Exercise aim
Can you write out the passage from the post about visiting the Pointe du Moulin, starting at "I think it was" and ending at "but probably not.", and switch "bird feeder" to "birdhouse"?

Passage provided
%%

All of that to say I'm just going to carry on, like the good overindulged soldier that I am. Somebody's gotta do it and I think, if I share it, somehow I'll vicariously be exercising at the same time. Don't try any logic on me here, I'm beyond it, for at least another two days.
Being in somewhat of a food coma, I didn't photograph breakfast, which was a pick your own from this and that. I picked one piece of bacon, half a hard boiled egg and a few sugar peas from the garden. Minimalist. What a concept!
Then we were off to the Pointe du Moulin. This is a park on the end of Ile Perrot that was once an estate. Not the sort of estate with mansions, more the sort where everyone worked really hard at surviving. You can read about the backstory here. Oh, I'm sure there were some muckety mucks in there somewhere. I tried to think about settling this country, so beautiful here in the summer and so brutal in winter, for such a long span of months. I don't think there's enough money in the world.
|Some very pretty country around here|
|I've seen corn and soy beans, maybe alfalfa growing.|
|Nothing says welcome to the park like knowing you can bring your dog and shovel.|
|Yes, my love of fences includes rail fences too|
|Remember the magazine Highlights for Children? Find the frog.|
|I think Carroll said these are hackberries. Or some kind of berry. I'm sure on that part.|
|It's a nice park.|
|Jonny and of course Carroll, have been here before. I was the newbie.|
|When this is open (we were early, as it turned out), I gather they do the history|
village sort of thing This was the mller's house, from what I gather.
Obviously, it is all about gathering.
|This looked, from afar, like a vegetable garden.|
The sign said sunflowers, wheat and something else.
I think it was a translation for nice weeds.
|You guessed it.|
|All fine and well to use this for cooking in summer...|
|And there is the windmill! One of two out of 18 remaining that is actually functional.|
Hooray for historical societies!
|Just for relativity to a human who happens to be my brother|
|The fulcrum at the back can literally turn the whole set up (no, not the 'house') around to best catch the wind. It wasn't windy so I didn't get to see that part.|
|Montreal out in the distance. That bump in the mountains is the Oratory.|
|I kept being drawn back to the windmill|
|A half ash tree (no, it's a whole ash tree but I couldn't resist)|
|This was a bird feeder that looked more like a long milk can with handmade cut outs|
and perches on it. Maybe it was exactly that, but probably not.

%%

Information supplied
%%

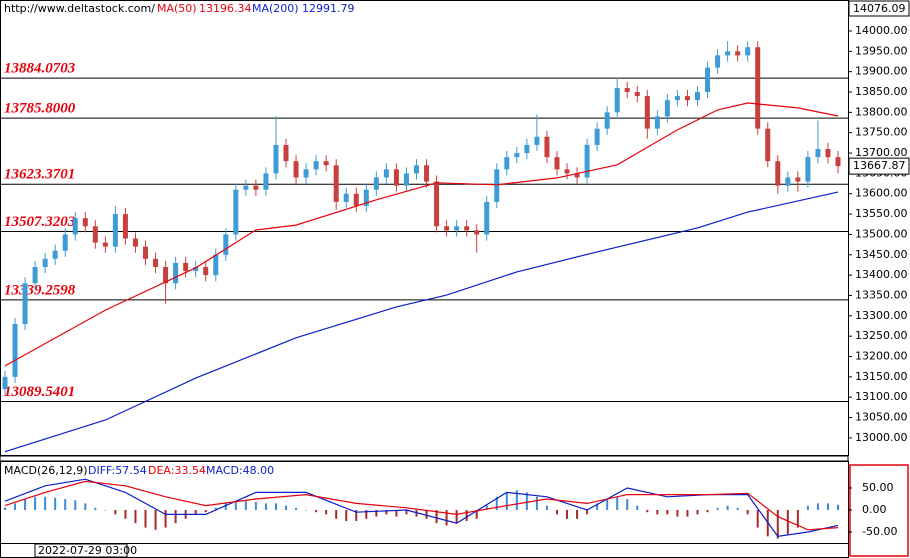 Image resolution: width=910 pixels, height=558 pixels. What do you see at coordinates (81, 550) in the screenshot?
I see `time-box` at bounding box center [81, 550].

%%

Solved problem
I think it was a translation for nice weeds.
|You guessed it.|
|All fine and well to use this for cooking in summer...|
|And there is the windmill! One of two out of 18 remaining that is actually functional.|
Hooray for historical societies!
|Just for relativity to a human who happens to be my brother|
|The fulcrum at the back can literally turn the whole set up (no, not the 'house') around to best catch the wind. It wasn't windy so I didn't get to see that part.|
|Montreal out in the distance. That bump in the mountains is the Oratory.|
|I kept being drawn back to the windmill|
|A half ash tree (no, it's a whole ash tree but I couldn't resist)|
|This was a birdhouse that looked more like a long milk can with handmade cut outs|
and perches on it. Maybe it was exactly that, but probably not.